First, my son’s name is Jonah, so this craft creeped me out right off the bat. I am very familiar with the Bible story of Jonah and the whale, so I get the quote. But I still found myself jumping when I first read it and then laughing out loud as I momentarily wondered if the message was written for my son specifically. I’m assuming it wasn’t. I’m assuming the craft is related to the story of Jonah and the whale, and the fact that my young son is also named Jonah is just a coincidence.

Second, I didn’t know we were using a Christian day care. Right now, we have my son in a temporary day care program until a spot opens up with his older brother at another day care. Jonah’s day care provider is absolutely wonderful. She is loving, relaxed and nurturing, and he loves going there every single day. But I had no clue it was a Christian program. Since I live in a smaller town in south Texas, this seems to be a given. Most people are considered automatically Christian and won’t protest a religious program in a child care setting. That’s just the way it is.

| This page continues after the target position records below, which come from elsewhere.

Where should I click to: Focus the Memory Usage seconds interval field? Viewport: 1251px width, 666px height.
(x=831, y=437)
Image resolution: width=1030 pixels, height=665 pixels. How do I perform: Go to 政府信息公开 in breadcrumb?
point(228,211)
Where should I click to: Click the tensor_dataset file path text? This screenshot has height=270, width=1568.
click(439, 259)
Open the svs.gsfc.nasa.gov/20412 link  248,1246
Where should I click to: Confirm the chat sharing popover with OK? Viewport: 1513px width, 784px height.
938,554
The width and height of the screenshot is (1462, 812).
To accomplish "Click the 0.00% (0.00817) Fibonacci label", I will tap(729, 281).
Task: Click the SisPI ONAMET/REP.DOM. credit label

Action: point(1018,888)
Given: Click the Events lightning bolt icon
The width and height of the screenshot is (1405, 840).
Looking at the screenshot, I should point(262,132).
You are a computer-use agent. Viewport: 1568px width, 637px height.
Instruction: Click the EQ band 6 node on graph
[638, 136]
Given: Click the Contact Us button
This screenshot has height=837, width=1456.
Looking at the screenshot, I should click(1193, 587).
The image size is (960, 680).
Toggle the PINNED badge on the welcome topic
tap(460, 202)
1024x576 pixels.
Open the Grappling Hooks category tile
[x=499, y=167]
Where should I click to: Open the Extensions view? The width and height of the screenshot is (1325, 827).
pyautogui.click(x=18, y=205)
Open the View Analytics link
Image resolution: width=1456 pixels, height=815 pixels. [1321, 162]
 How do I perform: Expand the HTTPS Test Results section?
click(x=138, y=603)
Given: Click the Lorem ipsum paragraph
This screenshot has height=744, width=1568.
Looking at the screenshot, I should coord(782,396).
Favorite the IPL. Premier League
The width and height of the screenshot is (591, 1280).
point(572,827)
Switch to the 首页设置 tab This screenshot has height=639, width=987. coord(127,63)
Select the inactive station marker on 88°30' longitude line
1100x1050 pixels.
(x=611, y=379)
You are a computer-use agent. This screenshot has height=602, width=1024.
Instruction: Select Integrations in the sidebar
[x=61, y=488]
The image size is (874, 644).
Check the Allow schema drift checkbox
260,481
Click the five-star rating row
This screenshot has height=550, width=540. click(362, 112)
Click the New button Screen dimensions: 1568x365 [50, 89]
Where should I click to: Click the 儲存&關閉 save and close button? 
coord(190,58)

I’m a Christian, and while this craft reads as aggressive, I don’t have a problem with the overall theme. But I can only imagine how a non-Christian parent would feel, or even an atheist parent, when they read this same take-home message. They probably wouldn’t find it funny and random like I did. They would probably be offended.

My 16-month-old son Jonah is far too young to understand this Bible story yet, but now I know to keep my eyes open. I believe in God, but I want my kids to choose what they believe for themselves. Even as a Christian mom, I think this is too much.